A new study carried out by the University of Copenhagen suggests that in some groups of bacteria the survival of the friendliest takes place instead of the survival of the fittest as Darwin postulated.
According to this new study, there are groups of bacteria that leave space for each other and are capable of sacrificing certain properties if they benefit the bacterial community as a whole through mutualistic and co-evolutionary relationships.
This discovery is a major step towards understanding complex bacteria interactions and for the development of new treatment models for a wide range of human diseases and also for the development of new green technologies.
The study published in the ISME Journal has revealed that bacteria tend to band together against external threats rather than fight each other.
For many years researchers have studied how different combinations of bacteria behave together when confined to a certain area. After investigating thousands of combinations it has been revealed that bacteria cooperate to survive and that these results contradict what Darwin said in his theory of evolution.
In the classical Darwinian mind, competition is the name of the game. The fittest survive and beat those less fit. However, when we refer to microorganisms as bacteria, our findings reveal that the most cooperative survive ”, explains the microbiologist from the Department of Biology, Søren Johannes Sørensen.
Social bacteria work shoulder to shoulder
By isolating the bacteria from a small corn husk (where they were forced to “fight” for space) the scientists were able to investigate the degree to which the bacteria compete or cooperate to survive.
Bacterial strains were selected based on their ability to grow together. The researchers measured bacterial biofilm , a viscous protective layer that protects bacteria against external threats such as antibiotics or predators. When bacteria are healthy, they produce more biofilm and become stronger and more resistant.
Time after time, the researchers observed the same result: instead of the strongest beating the others in biofilm production, the weakest were allowed room, allowing the weaker ones to grow better than if they did so on their own. Through this cooperation the bacteria produced up to 300% more biofilm than if they had done it individually.
At the same time, the researchers were able to observe that the bacteria divided laborious tasks by closing unnecessary mechanisms and sharing them with their neighbors, in true Henry Ford fashion when he designed the assembly lines and the specialization of work.
According to the authors of the study, it shows that bacteria organize themselves in a structured way, distribute work and help each other. It also means that you can discover which bacteria cooperate and which are dependent on each other by observing how they come together.
Understand invisible bacterial synergies
In this study they also investigated what properties the bacteria had when they were alone versus when they were with other bacteria. Humans often discuss the workplace or group synergy, and how people inspire each other. Bacteria go a step further when they survive in small communities.

**PROVIDED RECORDS:**
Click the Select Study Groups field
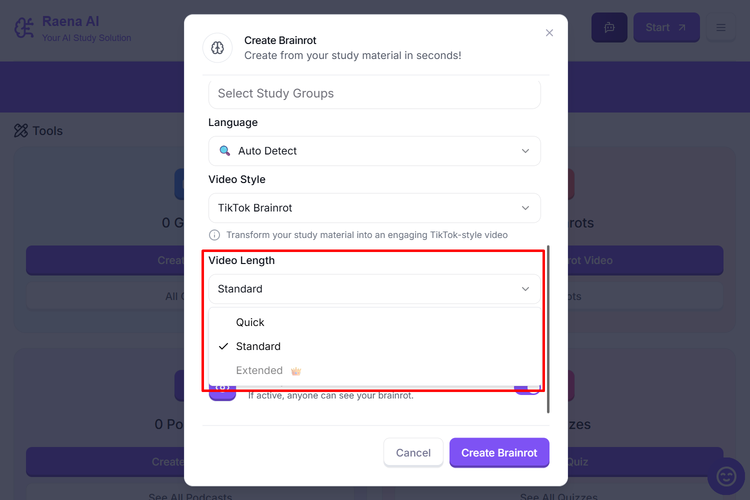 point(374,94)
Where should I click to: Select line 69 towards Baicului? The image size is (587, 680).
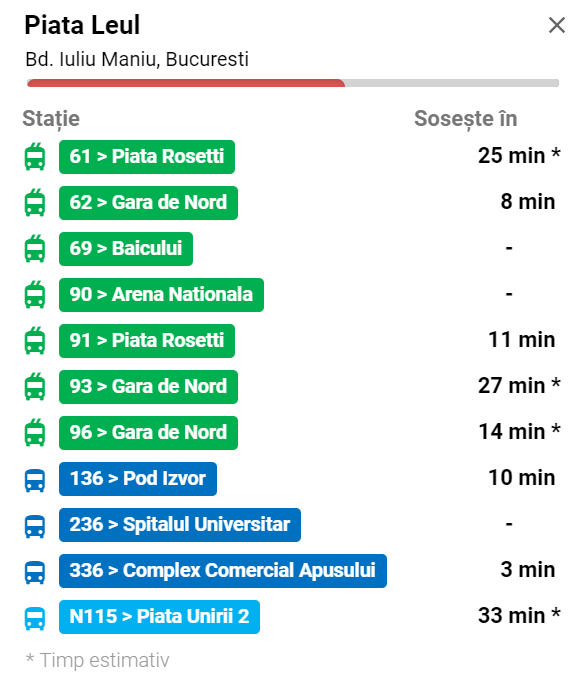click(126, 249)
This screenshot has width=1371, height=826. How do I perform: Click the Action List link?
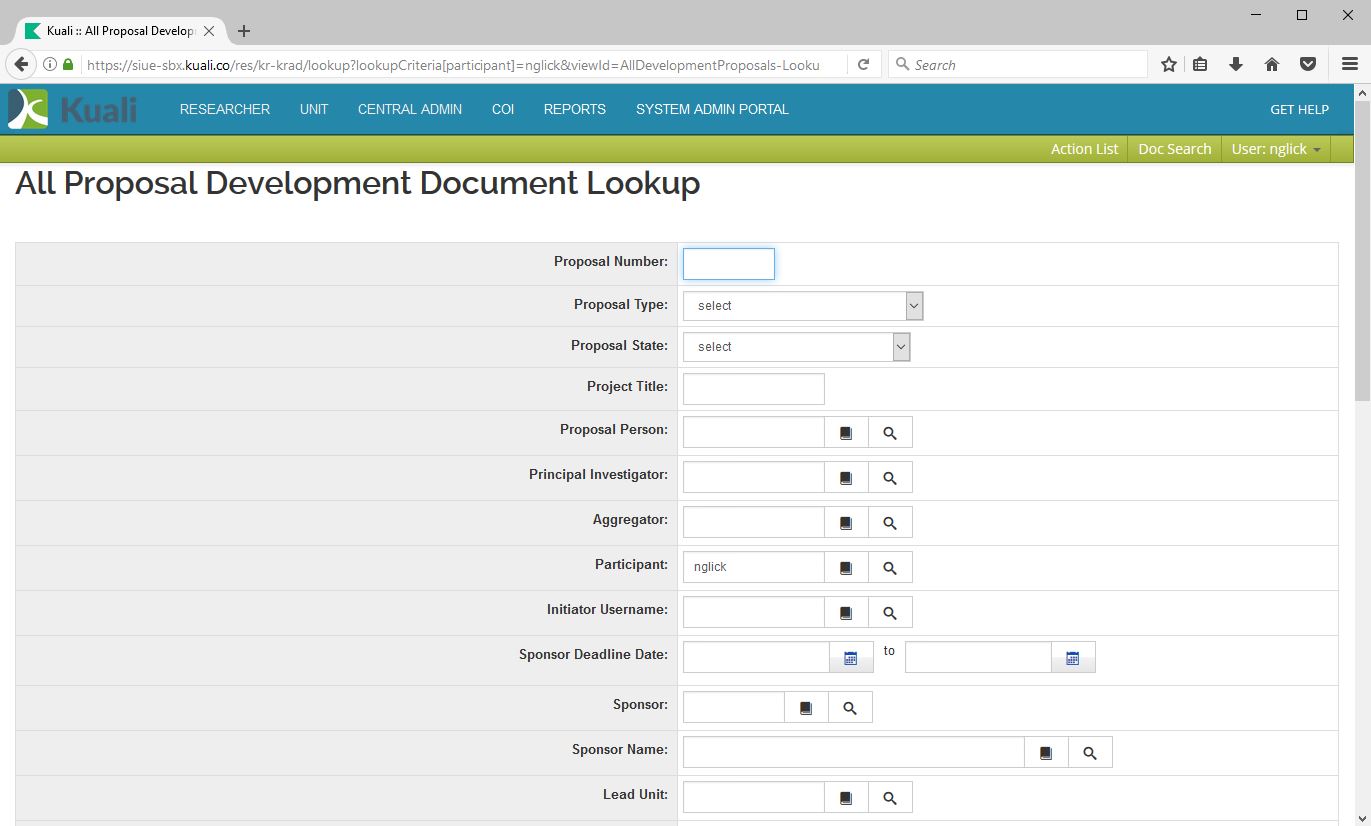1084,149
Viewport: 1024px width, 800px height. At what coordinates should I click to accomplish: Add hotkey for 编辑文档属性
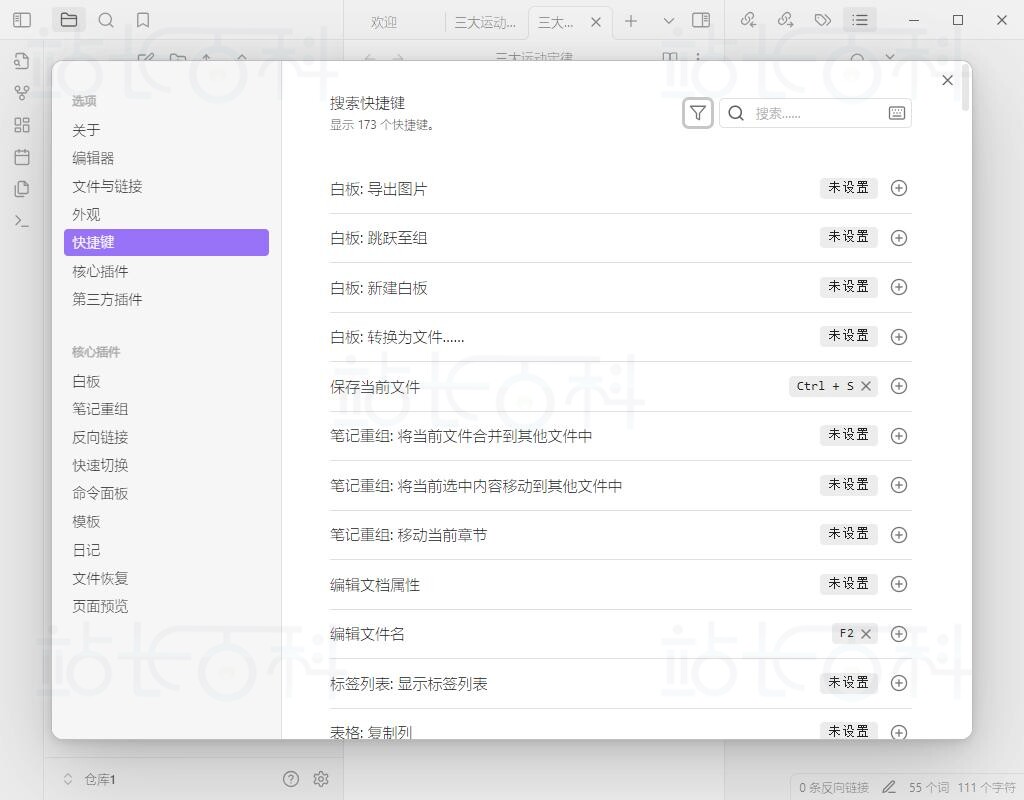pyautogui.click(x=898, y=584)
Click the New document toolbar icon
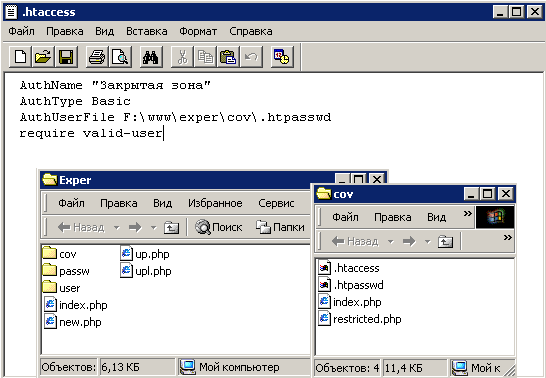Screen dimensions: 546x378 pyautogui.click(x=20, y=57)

...

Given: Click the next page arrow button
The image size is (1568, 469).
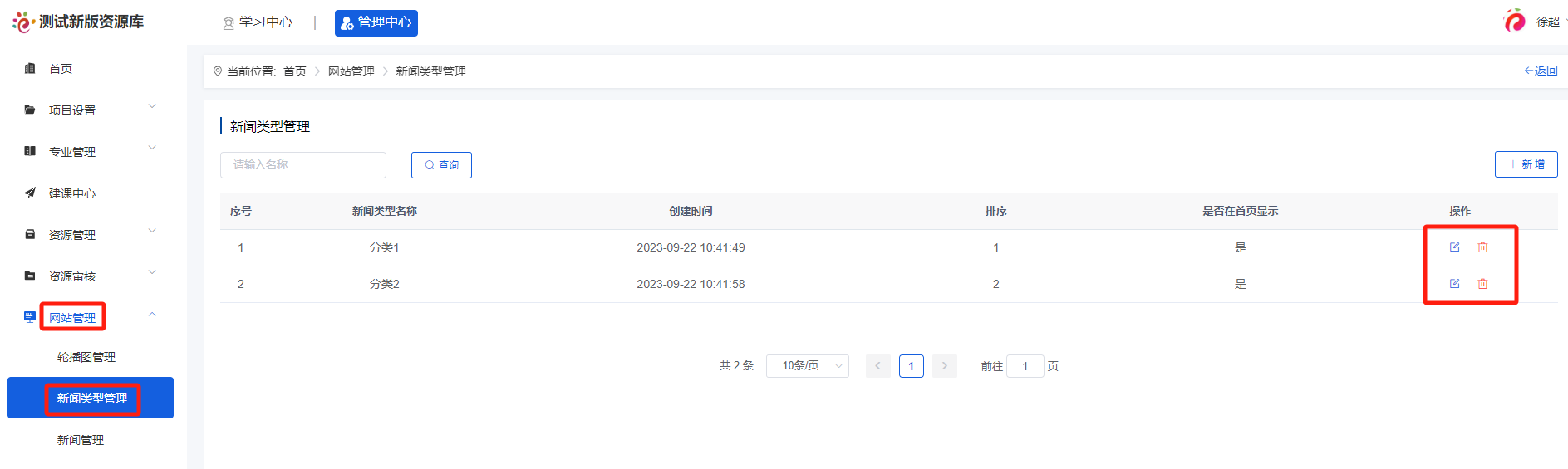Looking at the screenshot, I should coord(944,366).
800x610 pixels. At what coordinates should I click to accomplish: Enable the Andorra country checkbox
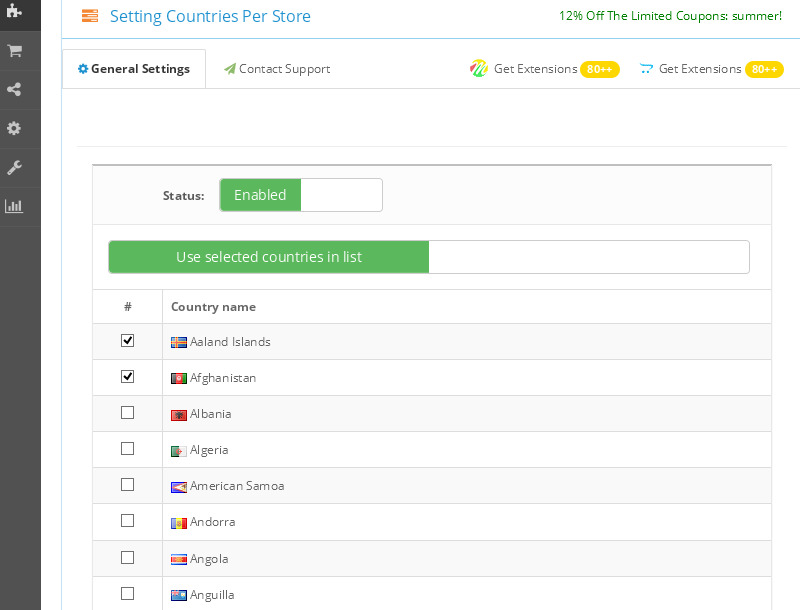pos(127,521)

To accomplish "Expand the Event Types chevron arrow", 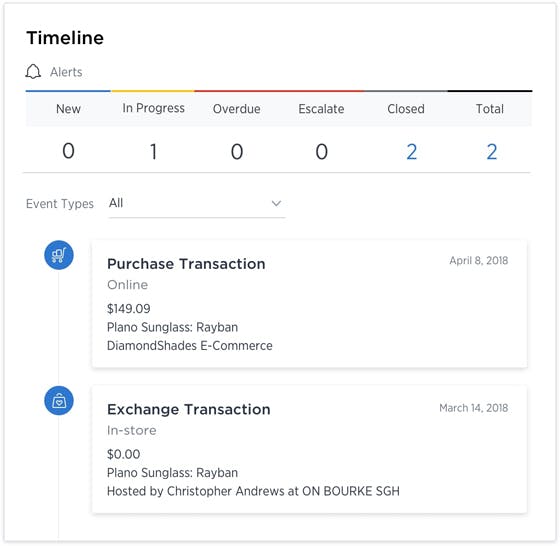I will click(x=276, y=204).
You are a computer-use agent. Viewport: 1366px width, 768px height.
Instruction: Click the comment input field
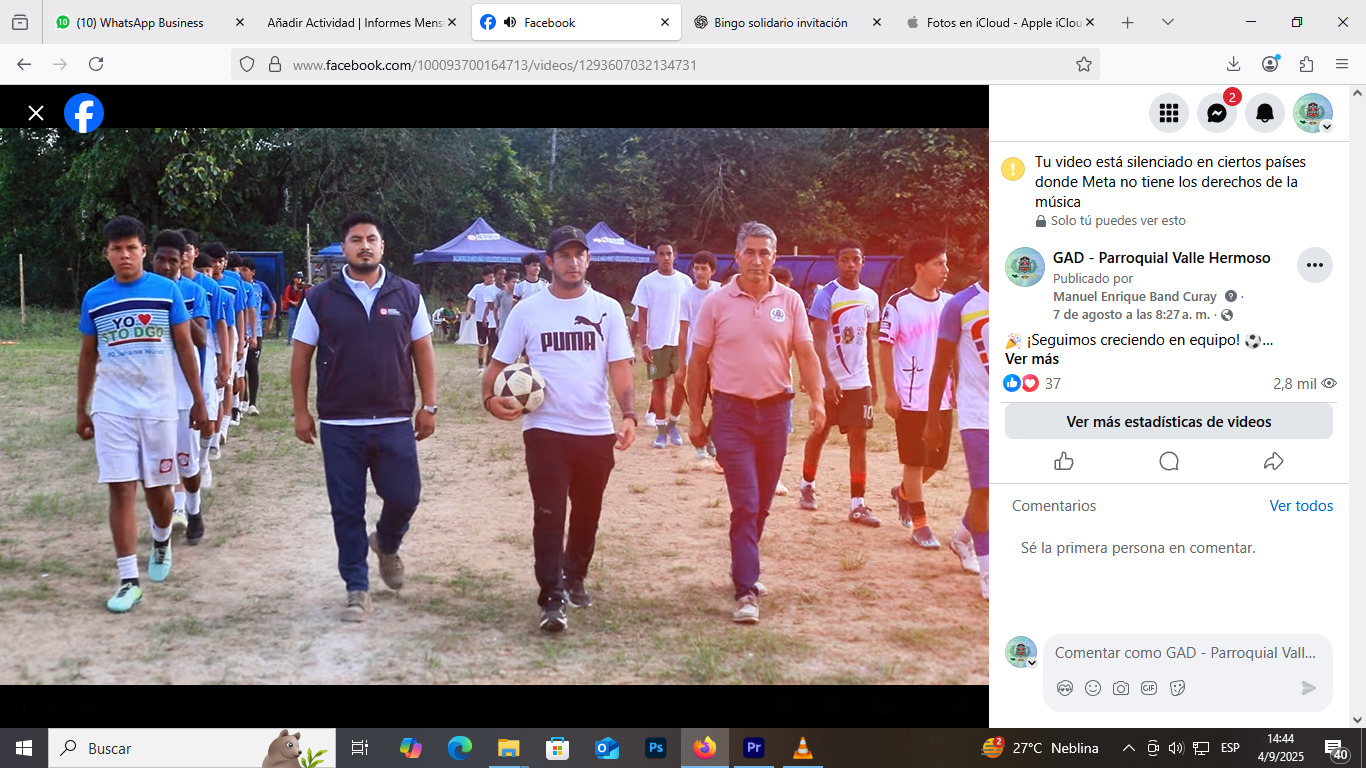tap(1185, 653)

* * *

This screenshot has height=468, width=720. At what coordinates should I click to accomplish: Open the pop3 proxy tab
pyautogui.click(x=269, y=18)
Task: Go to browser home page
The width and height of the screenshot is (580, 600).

**WORK INSTRUCTIONS:** Reproduce the stretch of the bacterial cooperation article from "Time after time, the" through "they come together.".

**EXERCISE RESULT:**
Time after time, the researchers observed the same result: instead of the strongest beating the others in biofilm production, the weakest were allowed room, allowing the weaker ones to grow better than if they did so on their own. Through this cooperation the bacteria produced up to 300% more biofilm than if they had done it individually.
At the same time, the researchers were able to observe that the bacteria divided laborious tasks by closing unnecessary mechanisms and sharing them with their neighbors, in true Henry Ford fashion when he designed the assembly lines and the specialization of work.
According to the authors of the study, it shows that bacteria organize themselves in a structured way, distribute work and help each other. It also means that you can discover which bacteria cooperate and which are dependent on each other by observing how they come together.